With the rejection of the ADM bid, GrainCorp needs to explore ways to improve its earnings and returns independently. The company is considering rationalizing operations to enhance its performance without relying on an offshore buyer.
The rejection of the ADM bid does not tarnish Australia's 'open for business' stance. While some may view it as anti-foreign investment, the decision was based on sound logic prioritizing competition, and it does not deter future investments from local or offshore investors.
Yes, there is sufficient investment capital in Australia to support companies like GrainCorp. The notion that Australia lacks investment funds compared to what ADM offered is considered a misconception.
GrainCorp faces challenges in a slowly emerging competitive landscape. Despite handling 85% of east coast exports, there is skepticism among growers about the level of competitive service available, highlighting the need for more robust competition.
The ADM bid rejection highlights the broader issue of market monopolies in Australia. The country is burdened with monopolies and oligopolies that distort markets, and the decision to reject the bid aligns with efforts to promote competition and prevent further market concentration.

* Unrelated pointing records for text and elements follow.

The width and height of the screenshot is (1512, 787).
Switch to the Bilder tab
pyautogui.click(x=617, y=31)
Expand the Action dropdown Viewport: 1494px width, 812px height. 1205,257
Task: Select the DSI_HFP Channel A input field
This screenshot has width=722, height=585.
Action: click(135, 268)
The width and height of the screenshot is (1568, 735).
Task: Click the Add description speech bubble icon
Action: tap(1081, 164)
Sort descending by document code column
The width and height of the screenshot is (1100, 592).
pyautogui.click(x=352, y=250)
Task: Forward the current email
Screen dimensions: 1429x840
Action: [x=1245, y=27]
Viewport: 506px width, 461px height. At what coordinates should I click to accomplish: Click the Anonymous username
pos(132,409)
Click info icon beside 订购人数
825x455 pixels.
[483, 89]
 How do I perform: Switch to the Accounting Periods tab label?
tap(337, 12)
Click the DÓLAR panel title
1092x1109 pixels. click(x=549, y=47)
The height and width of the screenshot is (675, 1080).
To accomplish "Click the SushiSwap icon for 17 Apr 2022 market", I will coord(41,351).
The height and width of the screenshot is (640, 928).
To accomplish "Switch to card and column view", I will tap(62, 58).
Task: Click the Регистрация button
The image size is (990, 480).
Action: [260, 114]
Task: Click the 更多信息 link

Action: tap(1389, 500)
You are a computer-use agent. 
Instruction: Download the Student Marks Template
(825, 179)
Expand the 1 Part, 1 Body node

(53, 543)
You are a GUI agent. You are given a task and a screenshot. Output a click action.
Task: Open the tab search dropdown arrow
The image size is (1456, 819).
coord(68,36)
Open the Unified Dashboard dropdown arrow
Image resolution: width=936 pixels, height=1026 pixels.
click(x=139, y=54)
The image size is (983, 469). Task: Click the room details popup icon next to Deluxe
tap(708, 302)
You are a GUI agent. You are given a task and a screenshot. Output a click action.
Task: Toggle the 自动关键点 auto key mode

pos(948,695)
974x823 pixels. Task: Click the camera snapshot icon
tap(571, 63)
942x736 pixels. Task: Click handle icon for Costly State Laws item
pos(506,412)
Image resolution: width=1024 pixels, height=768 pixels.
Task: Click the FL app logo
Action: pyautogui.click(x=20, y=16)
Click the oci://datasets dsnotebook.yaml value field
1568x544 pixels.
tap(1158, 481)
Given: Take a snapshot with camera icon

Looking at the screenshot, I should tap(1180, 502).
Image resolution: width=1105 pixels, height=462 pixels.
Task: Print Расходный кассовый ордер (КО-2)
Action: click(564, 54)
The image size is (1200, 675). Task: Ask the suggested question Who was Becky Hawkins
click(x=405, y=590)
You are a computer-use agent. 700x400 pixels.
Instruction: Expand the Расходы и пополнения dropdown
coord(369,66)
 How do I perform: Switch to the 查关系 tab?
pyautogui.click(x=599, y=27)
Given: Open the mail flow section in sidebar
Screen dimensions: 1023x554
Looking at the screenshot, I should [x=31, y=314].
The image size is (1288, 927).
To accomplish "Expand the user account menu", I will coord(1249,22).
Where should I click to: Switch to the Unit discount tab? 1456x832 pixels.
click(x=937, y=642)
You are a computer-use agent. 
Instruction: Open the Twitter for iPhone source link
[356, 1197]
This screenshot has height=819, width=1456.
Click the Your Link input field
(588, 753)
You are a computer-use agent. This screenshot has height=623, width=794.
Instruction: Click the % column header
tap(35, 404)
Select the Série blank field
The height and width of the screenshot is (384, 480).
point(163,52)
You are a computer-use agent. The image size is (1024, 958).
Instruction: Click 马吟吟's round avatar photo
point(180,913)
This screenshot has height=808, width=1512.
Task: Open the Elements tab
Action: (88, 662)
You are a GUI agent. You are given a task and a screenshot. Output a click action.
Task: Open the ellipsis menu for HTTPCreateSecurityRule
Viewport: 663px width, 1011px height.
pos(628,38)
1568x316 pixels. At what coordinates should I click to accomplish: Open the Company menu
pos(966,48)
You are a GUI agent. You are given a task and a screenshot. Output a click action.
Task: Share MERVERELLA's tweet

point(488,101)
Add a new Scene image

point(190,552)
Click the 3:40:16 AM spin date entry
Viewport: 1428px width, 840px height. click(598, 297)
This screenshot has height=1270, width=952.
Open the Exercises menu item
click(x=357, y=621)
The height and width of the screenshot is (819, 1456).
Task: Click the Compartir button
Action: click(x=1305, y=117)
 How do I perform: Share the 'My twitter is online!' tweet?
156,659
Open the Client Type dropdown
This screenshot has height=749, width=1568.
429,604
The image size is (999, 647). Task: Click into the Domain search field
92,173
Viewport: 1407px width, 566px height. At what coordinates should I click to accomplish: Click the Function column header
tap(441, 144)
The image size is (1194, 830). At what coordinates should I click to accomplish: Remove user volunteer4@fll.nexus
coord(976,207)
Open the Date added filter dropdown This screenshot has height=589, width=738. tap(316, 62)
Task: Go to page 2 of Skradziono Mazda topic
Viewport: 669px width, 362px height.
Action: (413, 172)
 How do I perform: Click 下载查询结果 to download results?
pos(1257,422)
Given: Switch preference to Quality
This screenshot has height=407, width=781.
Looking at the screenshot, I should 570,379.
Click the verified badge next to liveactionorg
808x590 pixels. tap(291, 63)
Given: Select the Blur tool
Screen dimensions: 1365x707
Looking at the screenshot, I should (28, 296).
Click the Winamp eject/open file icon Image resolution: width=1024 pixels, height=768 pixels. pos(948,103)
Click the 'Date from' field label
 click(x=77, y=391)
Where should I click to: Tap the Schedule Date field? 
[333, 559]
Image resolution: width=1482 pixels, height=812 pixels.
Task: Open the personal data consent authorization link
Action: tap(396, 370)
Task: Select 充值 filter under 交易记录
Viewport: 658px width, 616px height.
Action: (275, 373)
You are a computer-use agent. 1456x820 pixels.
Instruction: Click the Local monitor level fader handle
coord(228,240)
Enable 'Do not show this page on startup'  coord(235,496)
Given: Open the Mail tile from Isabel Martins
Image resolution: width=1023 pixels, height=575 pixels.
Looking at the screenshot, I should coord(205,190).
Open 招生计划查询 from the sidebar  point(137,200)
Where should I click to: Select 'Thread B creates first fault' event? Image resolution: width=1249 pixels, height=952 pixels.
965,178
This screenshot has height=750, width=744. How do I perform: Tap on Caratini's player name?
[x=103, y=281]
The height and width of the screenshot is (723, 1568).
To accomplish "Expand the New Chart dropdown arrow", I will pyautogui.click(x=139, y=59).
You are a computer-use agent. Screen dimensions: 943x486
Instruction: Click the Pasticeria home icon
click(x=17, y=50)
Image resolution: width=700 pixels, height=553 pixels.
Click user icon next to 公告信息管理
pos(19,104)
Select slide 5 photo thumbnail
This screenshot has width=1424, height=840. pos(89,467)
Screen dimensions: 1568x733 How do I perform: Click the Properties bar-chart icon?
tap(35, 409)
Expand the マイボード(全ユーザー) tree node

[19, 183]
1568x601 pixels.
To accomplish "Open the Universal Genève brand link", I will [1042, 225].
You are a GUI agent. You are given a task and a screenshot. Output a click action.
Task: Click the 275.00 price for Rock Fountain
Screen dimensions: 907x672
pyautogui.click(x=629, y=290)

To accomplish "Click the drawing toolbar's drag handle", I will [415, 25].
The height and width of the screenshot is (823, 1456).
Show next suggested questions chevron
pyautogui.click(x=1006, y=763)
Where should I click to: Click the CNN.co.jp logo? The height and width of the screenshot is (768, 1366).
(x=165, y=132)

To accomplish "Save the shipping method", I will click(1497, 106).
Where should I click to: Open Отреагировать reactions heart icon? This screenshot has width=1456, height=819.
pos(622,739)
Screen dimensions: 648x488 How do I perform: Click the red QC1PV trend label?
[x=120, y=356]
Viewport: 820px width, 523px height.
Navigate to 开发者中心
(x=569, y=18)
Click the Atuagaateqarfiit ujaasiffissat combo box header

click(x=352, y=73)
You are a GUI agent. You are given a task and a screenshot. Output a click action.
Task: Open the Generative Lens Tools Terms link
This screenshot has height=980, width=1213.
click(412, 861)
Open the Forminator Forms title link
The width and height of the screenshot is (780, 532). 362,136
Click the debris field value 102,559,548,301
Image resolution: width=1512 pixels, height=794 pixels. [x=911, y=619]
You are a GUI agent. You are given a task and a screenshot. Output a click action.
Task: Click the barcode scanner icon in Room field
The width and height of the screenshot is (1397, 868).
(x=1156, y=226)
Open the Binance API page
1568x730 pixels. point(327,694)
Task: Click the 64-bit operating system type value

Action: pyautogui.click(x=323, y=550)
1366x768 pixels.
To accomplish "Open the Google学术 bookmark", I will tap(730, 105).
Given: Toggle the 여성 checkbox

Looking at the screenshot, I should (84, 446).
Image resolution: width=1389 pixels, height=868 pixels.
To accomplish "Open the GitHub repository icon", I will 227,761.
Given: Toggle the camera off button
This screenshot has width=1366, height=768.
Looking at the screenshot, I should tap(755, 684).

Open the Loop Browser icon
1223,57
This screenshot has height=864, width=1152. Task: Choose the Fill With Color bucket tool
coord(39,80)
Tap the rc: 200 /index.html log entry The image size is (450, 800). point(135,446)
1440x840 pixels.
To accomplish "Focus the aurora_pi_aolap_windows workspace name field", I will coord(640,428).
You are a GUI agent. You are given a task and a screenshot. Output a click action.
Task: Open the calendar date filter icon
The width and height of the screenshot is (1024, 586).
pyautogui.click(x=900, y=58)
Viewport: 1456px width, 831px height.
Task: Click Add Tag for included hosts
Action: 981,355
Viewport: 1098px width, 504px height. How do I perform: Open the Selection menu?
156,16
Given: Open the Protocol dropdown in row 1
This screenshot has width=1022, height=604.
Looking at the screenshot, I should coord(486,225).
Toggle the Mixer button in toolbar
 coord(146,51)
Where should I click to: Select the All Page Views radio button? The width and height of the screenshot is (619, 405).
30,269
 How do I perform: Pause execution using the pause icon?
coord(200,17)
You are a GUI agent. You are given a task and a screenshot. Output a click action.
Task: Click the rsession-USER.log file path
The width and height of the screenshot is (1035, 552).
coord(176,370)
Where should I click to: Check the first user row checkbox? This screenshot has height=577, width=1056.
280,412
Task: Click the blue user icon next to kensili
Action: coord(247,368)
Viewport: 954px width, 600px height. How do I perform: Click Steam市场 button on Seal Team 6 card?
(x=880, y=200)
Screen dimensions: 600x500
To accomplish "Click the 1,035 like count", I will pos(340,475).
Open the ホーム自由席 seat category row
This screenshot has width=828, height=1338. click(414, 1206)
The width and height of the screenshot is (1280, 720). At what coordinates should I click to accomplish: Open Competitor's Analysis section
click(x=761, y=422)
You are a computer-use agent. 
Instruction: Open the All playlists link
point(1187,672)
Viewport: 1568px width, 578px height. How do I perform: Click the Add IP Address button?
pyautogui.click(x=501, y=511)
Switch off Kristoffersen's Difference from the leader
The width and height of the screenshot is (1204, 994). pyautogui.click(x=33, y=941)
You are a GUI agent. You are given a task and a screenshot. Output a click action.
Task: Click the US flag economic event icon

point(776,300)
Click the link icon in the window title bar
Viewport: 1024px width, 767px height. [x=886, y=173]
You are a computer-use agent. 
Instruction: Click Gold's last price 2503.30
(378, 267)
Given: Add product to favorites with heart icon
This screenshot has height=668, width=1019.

GrainCorp shareholders will not receive the cash from the ADM bid, but investing in the stock market involves risks, including regulatory decisions. The rejection emphasizes the importance of considering the regulatory environment when investing.
The agribusiness sector remains a promising investment frontier post-ADM bid rejection. Despite the cyclical nature of rural commodities, there are opportunities for both local and offshore investors to invest in the sector over time.